I withdraw the routes from the outset, so that the watchdog will announce them upon successful testing.

The router’s BGP config looks like this (it’s JunOS):

# show protocols bgp group dns-anycast
local-address 10.1.53.254;
hold-time 10;
family inet {
    unicast;
}
family inet6 {
    unicast;
}
peer-as 64601;
local-as 64601;
multipath;
neighbor 10.1.53.11;
neighbor 10.1.53.12;

I’m going to equally load balance between the two servers, but you could set a localpref on each server, for example, and have server1 handle .1 primarily with server2 taking over in the event of failure, and vice versa.
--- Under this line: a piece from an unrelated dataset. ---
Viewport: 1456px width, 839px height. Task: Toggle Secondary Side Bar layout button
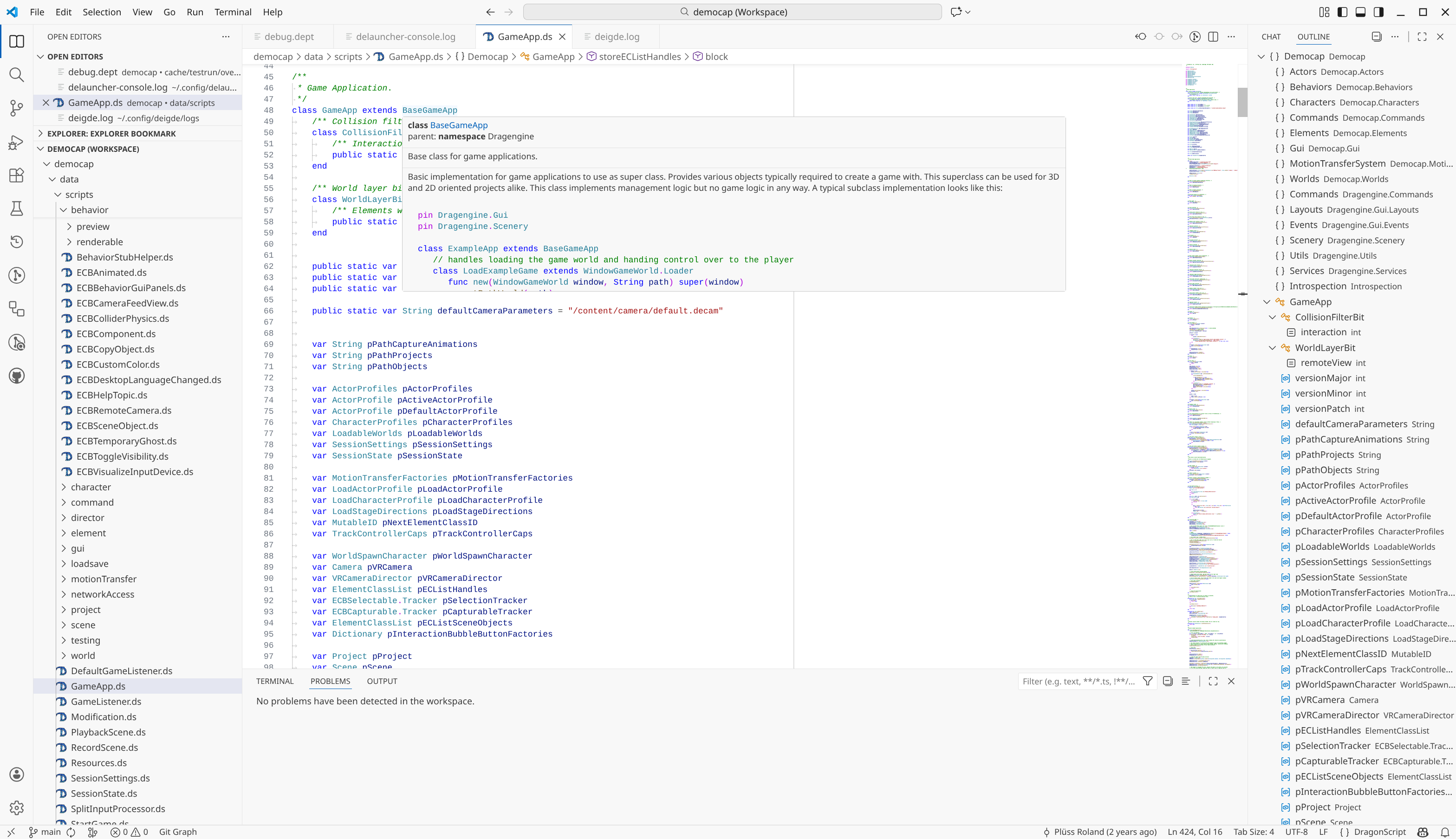pyautogui.click(x=1379, y=12)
Don’t fall for JunOS’ misleading ‘per packet’ configuration item; this will, despite appearances, load balance per flow based on a hashing algorithm.
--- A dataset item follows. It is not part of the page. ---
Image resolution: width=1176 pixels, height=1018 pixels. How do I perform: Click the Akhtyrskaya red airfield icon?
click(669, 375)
# show routing-options forwarding-table
export dns-anycast-loadbalance;

# show policy-options policy-statement dns-anycast-loadbalance
then {
    load-balance per-packet;
}

Monitoring and Health…

We’ve included a watchdog in the ExaBGP config. Without this, clearly if the nameserver fails entirely, then the BGP session will be torn down, and the traffic directed to the other host. However, if the nameserver daemon fails, then the BGP session will remain, and traffic will be disrupted. Therefore, there’s a watchdog that’ll check that the nameserver daemon is listening, and will perform a lookup against it, announcing the anycast address(es) while it’s up, and withdrawing them in the event of failure. The watchdog looks like this:

#!/usr/bin/perl

use strict;

my $debug = 0;

unless($debug) {
	$SIG{'INT'} = sub {};
}
select STDOUT;
$| = 1;

use IO::Socket;
use Net::DNS;

my $state = 'init';

my $ip;
my $domain;
if(open(C,"/etc/nameserver_watchdog.conf")) {
	chomp(($ip, $domain) = split /:/, <C>);
	close C;
} else {
	$ip = '127.0.0.1';
	$domain = 'localdomain';
}
print "checking $ip for $domain\n" if $debug;

while(1) {
	eval {
		local $SIG{ALRM} = sub { die 'Timed Out'; };
		alarm 2;
		print "attempting connect... state is [$state]\n" if $debug;
		my $socket = IO::Socket::INET->new(Proto=>'tcp', PeerAddr=>$ip, PeerPort=>53, Timeout=>2);
		if($socket && $socket->connected() && do_lookup($ip, $domain)) {
			print "announce watchdog anycastdns\n" if $state ne 'up';
			$socket->close();
			alarm 0;
			$state = 'up';
			print "state set to up\n" if $debug;
		} else {
			print "withdraw watchdog anycastdns\n" if $state ne 'down';
			$state = 'down';
			print "state set to down\n" if $debug;
		}
	};
	if($@) {
		print "state is [$state]\n" if $debug;
		print "withdraw watchdog anycastdns\n" if $state ne 'down';
		$state = 'down';
		print "state set to down in barf\n" if $debug;
	}
	alarm 0;
	sleep 10;
}

sub do_lookup {
	my $ip = shift;
	my $domain = shift;
	my $r = Net::DNS::Resolver->new;
	$r->nameservers($ip);
	$r->tcp_timeout(5);
	$r->udp_timeout(5);
	my $q = $r->query($domain,'SOA');
	my $found = 0;
	print "Answer: ".($q->answer)[0]->serial."\n" if $debug;
	$found++ if ($q->answer)[0]->serial =~ m/^\d+$/;
	if($debug > 1) {
		require Data::Dumper;
		print Data::Dumper::Dumper($q)."\n\n";
	}
	return 1 if $q && $found;
	print "Error:\n" if $debug;
	print $r->errorstring if $debug;
	print "\n===\n" if $debug;
	return 0;
}

/etc/nameserver_watchdog.conf contains lines of the format ip.ad.dr.ess:domain.com.

It’ll announce the address in the event that a tcp connection succeeds as well as a DNS lookup that you’d expect the server should answer or be permitted to recurse for you. If the DNS daemon stops responding the watchdog will withdraw the routes; if the server fails, the BGP session will fail, and the route will be withdrawn anyway.